A Necessary Discussion About Workers’ Compensation

Mick McGill
Mick McGill
Vice President Client Service, Property Casualty

When you think of fraternal organizations, insurance may not be a topic that immediately comes to mind. But, it should be. While you may not think of these organizations as having “employees”…they most definitely do and steps should be taken to ensure the organization (or even local chapter) is safe should an injury happen.

What am I talking about? Workers’ compensation…and it’s just like it sounds. Workers’ compensation laws protect the financial interest of people who suffer injuries on the job. Without these benefits, thousands of workers would fall into insurmountable debt every year. Workers’ compensation benefits go beyond the payment of medical bills, as disability benefits, loss wage benefits, and death benefits are provided as well.

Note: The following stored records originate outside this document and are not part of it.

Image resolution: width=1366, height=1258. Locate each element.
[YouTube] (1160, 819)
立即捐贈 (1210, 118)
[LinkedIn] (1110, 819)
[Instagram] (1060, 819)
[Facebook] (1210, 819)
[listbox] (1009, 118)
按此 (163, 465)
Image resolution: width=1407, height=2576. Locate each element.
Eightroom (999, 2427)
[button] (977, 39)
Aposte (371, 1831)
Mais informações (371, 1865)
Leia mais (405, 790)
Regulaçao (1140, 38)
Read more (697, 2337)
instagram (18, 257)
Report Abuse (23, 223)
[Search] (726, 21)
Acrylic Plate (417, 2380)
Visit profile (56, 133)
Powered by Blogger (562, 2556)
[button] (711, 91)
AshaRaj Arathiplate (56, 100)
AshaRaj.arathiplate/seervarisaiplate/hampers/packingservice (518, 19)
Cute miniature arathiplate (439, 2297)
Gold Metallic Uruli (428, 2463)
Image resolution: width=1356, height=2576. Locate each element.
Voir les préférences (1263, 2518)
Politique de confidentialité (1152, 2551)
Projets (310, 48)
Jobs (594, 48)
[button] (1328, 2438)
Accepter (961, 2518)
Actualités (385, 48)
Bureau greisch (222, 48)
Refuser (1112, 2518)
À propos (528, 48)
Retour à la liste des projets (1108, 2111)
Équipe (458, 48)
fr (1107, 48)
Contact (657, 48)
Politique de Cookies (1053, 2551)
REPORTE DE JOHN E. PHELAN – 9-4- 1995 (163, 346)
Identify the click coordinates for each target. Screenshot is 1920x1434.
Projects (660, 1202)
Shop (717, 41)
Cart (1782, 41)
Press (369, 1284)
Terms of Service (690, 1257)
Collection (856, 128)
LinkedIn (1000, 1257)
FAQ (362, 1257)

Our Holmes Murphy Fraternal Practice has experienced an influx of workers’ compensation claims involving employees of fraternal organizations. Similar to claims in other industries, the proximate cause of incidents and subsequent injuries continue to be related to the condition of the physical location coupled with unsafe acts of employees.

It likely comes as no surprise that common causes of loss include slips, trips, falls, sprains, strains, and falls from heights. Our team is making a concerted effort to work with our clients to do the fundamental things necessary to reduce the probability of incidents occurring and injuries being sustained to employees of fraternal organizations. We have developed loss prevention recommendations, which are truly necessary to ensure the safety and monetary security of all parties. These include:

  • Clear Job Descriptions
    • Ensure job descriptions clearly spell out job duties
    • Include physical requirements of the job duties
    • Confirm employees can perform the physical requirements of assigned job duties
    • Emphasize the importance of only performing assigned job duties
  • House Director Employment Agreement
    • Ensure there’s an annual execution of Employment Agreement
    • Clearly spell out assigned work hours (40 hours a week or less)
    • Implement timecard procedures for weekly reporting of work hours
    • Include job description within employment agreement so that injuries when doing things outside of employment can be eliminated from the workers’ compensation claim experience
  • Eliminate Off-Premises Job Functions — Outsource job functions requiring employees to leave the chapter house premise.
  • Outsource Housekeeping Job Functions — Utilize a third-party cleaning company to perform these work tasks (for example: Merry Maids, The Maids, etc.).
  • Outsourcing Food Service to Third-Party Vendors — Utilize third-party vendors to provide food service for the chapter (for example: Campus Chefs, College Chefs, Upper Crust Food Service, etc.).
  • Return-to-Work Programs — Implement a program that strives to accommodate work restrictions during injury treatment. This is intended to motivate employees to return to work full duty as soon as possible.

Based on our review of fraternal workers’ compensation claim experience, implementation of some or all of the above loss preventions measures could potentially have a material impact and reduce the workers’ compensation claim frequency and severity for your organization.